Instructions for the task: From the first record through the last, copy each one exactly.

Stored data:
◆ ◆ ◆ ◆ ◆
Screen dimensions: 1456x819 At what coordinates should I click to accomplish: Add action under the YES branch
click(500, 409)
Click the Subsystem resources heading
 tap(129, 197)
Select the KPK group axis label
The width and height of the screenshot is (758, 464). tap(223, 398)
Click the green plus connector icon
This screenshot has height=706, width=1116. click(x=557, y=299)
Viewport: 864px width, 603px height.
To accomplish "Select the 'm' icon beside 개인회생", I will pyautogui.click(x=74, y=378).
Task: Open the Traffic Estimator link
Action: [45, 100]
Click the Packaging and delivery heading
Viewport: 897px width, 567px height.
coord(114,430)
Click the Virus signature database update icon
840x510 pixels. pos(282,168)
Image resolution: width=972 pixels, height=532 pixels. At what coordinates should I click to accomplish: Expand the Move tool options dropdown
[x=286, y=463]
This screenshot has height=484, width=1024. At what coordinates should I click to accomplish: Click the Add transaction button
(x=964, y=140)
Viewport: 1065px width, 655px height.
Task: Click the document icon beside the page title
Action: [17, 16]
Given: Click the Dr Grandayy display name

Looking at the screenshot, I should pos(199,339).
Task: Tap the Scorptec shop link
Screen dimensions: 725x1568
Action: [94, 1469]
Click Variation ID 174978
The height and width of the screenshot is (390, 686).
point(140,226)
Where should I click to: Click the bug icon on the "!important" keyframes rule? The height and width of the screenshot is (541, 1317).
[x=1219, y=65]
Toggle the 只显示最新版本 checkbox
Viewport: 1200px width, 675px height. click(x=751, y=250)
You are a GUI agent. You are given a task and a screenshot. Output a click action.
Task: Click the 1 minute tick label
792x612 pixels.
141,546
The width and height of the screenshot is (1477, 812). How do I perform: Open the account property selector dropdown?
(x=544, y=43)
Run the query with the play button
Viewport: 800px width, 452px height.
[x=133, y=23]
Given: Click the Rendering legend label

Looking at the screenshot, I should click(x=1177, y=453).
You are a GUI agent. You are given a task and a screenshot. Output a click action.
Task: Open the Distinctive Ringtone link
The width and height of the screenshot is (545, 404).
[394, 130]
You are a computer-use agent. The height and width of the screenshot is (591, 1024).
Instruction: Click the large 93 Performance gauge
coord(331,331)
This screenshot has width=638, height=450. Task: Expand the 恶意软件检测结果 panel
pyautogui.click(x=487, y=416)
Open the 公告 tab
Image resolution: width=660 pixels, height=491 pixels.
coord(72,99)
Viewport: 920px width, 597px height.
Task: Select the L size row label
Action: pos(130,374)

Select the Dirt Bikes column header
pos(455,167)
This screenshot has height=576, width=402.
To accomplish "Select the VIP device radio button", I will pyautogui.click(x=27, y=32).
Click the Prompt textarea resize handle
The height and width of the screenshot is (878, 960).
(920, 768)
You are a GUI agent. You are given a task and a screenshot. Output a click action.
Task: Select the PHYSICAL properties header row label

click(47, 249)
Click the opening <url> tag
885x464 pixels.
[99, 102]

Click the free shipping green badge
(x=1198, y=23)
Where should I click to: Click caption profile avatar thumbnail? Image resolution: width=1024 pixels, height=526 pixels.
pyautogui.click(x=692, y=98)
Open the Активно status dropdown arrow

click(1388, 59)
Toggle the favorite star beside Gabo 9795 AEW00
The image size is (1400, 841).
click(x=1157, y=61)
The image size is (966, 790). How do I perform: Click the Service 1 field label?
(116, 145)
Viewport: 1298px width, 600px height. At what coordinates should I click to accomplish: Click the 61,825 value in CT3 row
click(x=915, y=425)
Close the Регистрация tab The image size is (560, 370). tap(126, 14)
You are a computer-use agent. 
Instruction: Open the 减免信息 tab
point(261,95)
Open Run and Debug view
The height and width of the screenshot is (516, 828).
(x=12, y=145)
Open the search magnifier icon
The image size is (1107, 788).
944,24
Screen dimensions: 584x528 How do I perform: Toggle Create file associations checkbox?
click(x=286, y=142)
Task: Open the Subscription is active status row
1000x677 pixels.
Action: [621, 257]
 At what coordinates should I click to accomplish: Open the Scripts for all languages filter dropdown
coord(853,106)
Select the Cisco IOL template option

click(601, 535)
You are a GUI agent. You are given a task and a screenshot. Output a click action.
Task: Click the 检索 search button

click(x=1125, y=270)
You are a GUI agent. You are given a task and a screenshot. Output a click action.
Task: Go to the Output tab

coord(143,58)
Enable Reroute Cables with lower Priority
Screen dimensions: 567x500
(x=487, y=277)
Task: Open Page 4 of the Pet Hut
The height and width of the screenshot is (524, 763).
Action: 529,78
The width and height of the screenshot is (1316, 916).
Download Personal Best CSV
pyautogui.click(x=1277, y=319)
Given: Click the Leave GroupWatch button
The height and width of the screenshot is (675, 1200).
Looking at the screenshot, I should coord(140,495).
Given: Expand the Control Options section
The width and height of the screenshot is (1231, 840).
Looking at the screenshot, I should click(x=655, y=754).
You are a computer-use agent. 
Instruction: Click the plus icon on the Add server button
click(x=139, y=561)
◆ ◆ ◆ ◆ ◆
Completed task:
Screen dimensions: 1456x819 At what coordinates should I click to accomplish: Add action under the YES branch
click(500, 409)
Click the Subsystem resources heading
 tap(129, 197)
Select the KPK group axis label
The width and height of the screenshot is (758, 464). tap(223, 398)
Click the green plus connector icon
This screenshot has height=706, width=1116. click(x=557, y=299)
Viewport: 864px width, 603px height.
To accomplish "Select the 'm' icon beside 개인회생", I will pyautogui.click(x=74, y=378).
Task: Open the Traffic Estimator link
Action: [45, 100]
Click the Packaging and delivery heading
Viewport: 897px width, 567px height.
coord(114,430)
Click the Virus signature database update icon
840x510 pixels. pos(282,168)
Image resolution: width=972 pixels, height=532 pixels. At what coordinates should I click to accomplish: Expand the Move tool options dropdown
[x=286, y=463]
This screenshot has height=484, width=1024. At what coordinates should I click to accomplish: Click the Add transaction button
(x=964, y=140)
Viewport: 1065px width, 655px height.
Task: Click the document icon beside the page title
Action: [17, 16]
Given: Click the Dr Grandayy display name

Looking at the screenshot, I should pos(199,339).
Task: Tap the Scorptec shop link
Screen dimensions: 725x1568
Action: [94, 1469]
Click Variation ID 174978
The height and width of the screenshot is (390, 686).
point(140,226)
Where should I click to: Click the bug icon on the "!important" keyframes rule? The height and width of the screenshot is (541, 1317).
[x=1219, y=65]
Toggle the 只显示最新版本 checkbox
Viewport: 1200px width, 675px height. click(x=751, y=250)
You are a GUI agent. You are given a task and a screenshot. Output a click action.
Task: Click the 1 minute tick label
792x612 pixels.
141,546
The width and height of the screenshot is (1477, 812). How do I perform: Open the account property selector dropdown?
(x=544, y=43)
Run the query with the play button
Viewport: 800px width, 452px height.
[x=133, y=23]
Given: Click the Rendering legend label

Looking at the screenshot, I should click(x=1177, y=453).
You are a GUI agent. You are given a task and a screenshot. Output a click action.
Task: Open the Distinctive Ringtone link
The width and height of the screenshot is (545, 404).
[394, 130]
You are a computer-use agent. The height and width of the screenshot is (591, 1024).
Instruction: Click the large 93 Performance gauge
coord(331,331)
This screenshot has width=638, height=450. Task: Expand the 恶意软件检测结果 panel
pyautogui.click(x=487, y=416)
Open the 公告 tab
Image resolution: width=660 pixels, height=491 pixels.
coord(72,99)
Viewport: 920px width, 597px height.
Task: Select the L size row label
Action: pos(130,374)

Select the Dirt Bikes column header
pos(455,167)
This screenshot has height=576, width=402.
To accomplish "Select the VIP device radio button", I will pyautogui.click(x=27, y=32).
Click the Prompt textarea resize handle
The height and width of the screenshot is (878, 960).
(920, 768)
You are a GUI agent. You are given a task and a screenshot. Output a click action.
Task: Select the PHYSICAL properties header row label

click(47, 249)
Click the opening <url> tag
885x464 pixels.
[99, 102]

Click the free shipping green badge
(x=1198, y=23)
Where should I click to: Click caption profile avatar thumbnail? Image resolution: width=1024 pixels, height=526 pixels.
pyautogui.click(x=692, y=98)
Open the Активно status dropdown arrow

click(1388, 59)
Toggle the favorite star beside Gabo 9795 AEW00
The image size is (1400, 841).
click(x=1157, y=61)
The image size is (966, 790). How do I perform: Click the Service 1 field label?
(116, 145)
Viewport: 1298px width, 600px height. At what coordinates should I click to accomplish: Click the 61,825 value in CT3 row
click(x=915, y=425)
Close the Регистрация tab The image size is (560, 370). tap(126, 14)
You are a computer-use agent. 
Instruction: Open the 减免信息 tab
point(261,95)
Open Run and Debug view
The height and width of the screenshot is (516, 828).
(x=12, y=145)
Open the search magnifier icon
The image size is (1107, 788).
944,24
Screen dimensions: 584x528 How do I perform: Toggle Create file associations checkbox?
click(x=286, y=142)
Task: Open the Subscription is active status row
1000x677 pixels.
Action: [621, 257]
 At what coordinates should I click to accomplish: Open the Scripts for all languages filter dropdown
coord(853,106)
Select the Cisco IOL template option

click(601, 535)
You are a GUI agent. You are given a task and a screenshot. Output a click action.
Task: Click the 检索 search button

click(x=1125, y=270)
You are a GUI agent. You are given a task and a screenshot. Output a click action.
Task: Go to the Output tab

coord(143,58)
Enable Reroute Cables with lower Priority
Screen dimensions: 567x500
(x=487, y=277)
Task: Open Page 4 of the Pet Hut
The height and width of the screenshot is (524, 763).
Action: 529,78
The width and height of the screenshot is (1316, 916).
Download Personal Best CSV
pyautogui.click(x=1277, y=319)
Given: Click the Leave GroupWatch button
The height and width of the screenshot is (675, 1200).
Looking at the screenshot, I should coord(140,495).
Given: Expand the Control Options section
The width and height of the screenshot is (1231, 840).
Looking at the screenshot, I should click(x=655, y=754).
You are a computer-use agent. 
Instruction: Click the plus icon on the Add server button
click(x=139, y=561)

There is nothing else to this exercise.